Much of the complex, including the central administrative building, was designed by architect William Boyington. It looks eerily similar to another Chicago icon: the Chicago Water Tower, also designed by Boyington. Another Boyington building in town—Joliet Central High School—was built with the same Joliet limestone. 

There are no museum-like displays within the complex, and many of the buildings exist in an arrested state of decay with obsolete medical equipment, paperwork, and other prison-era debris still strewn about.  

The tour doesn’t shy away from the many dark aspects of the prison, including deadly viral outbreaks worsened by deplorable sanitary conditions, executions, and escapes. During the Civil War, the facility housed Confederate prisoners of war. Hangings and electric chair executions were long conducted onsite, and the gory details are frequently brought up during the tour.
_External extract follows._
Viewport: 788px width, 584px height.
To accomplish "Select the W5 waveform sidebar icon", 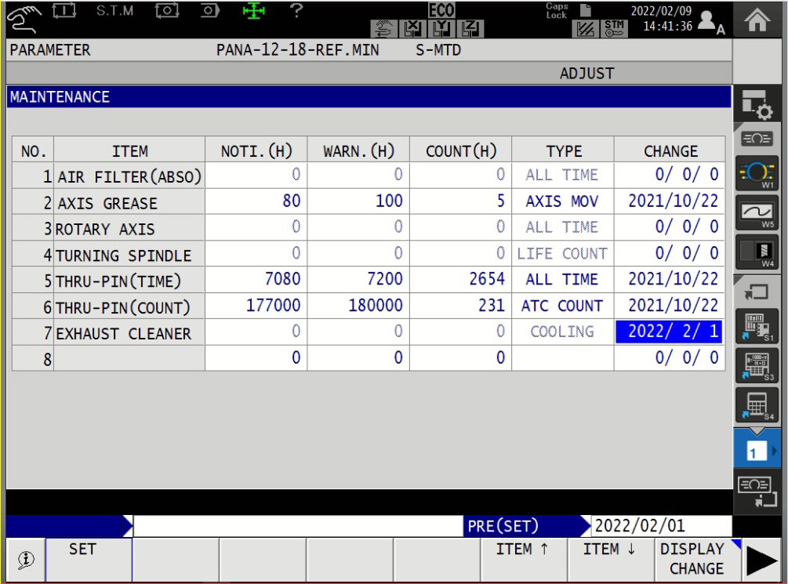I will tap(757, 212).
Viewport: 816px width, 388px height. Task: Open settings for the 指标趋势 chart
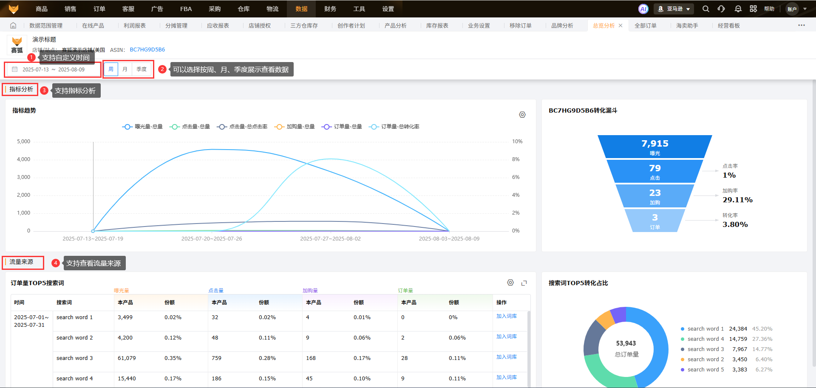522,115
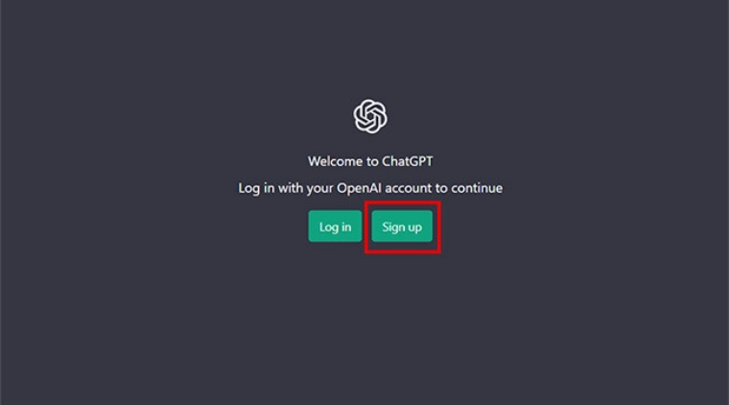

Most of the complex is in a state of decay
Most of the complex is in a state of decay. | Photo: Amy Bizzari
A former hospital
A former hospital. | Photo: Amy Bizzari

One fascinating stop is one of the earliest and smallest cell blocks in the complex. At just 28 square feet, with a ceiling height of 7 feet, the cell once housed three men at a time, with a sanitation system consisting of two buckets—one for water and one for waste. 

While many of the buildings are closed to the public due to dangerous conditions, other buildings are in the process of being restored by volunteers from the local community. 

If you go

The Joliet Area Historical Museum offers a variety of Old Joliet Prison tours, including self-guided, haunted history, and paranormal. Tours are available between March and October and can be booked through the museum website.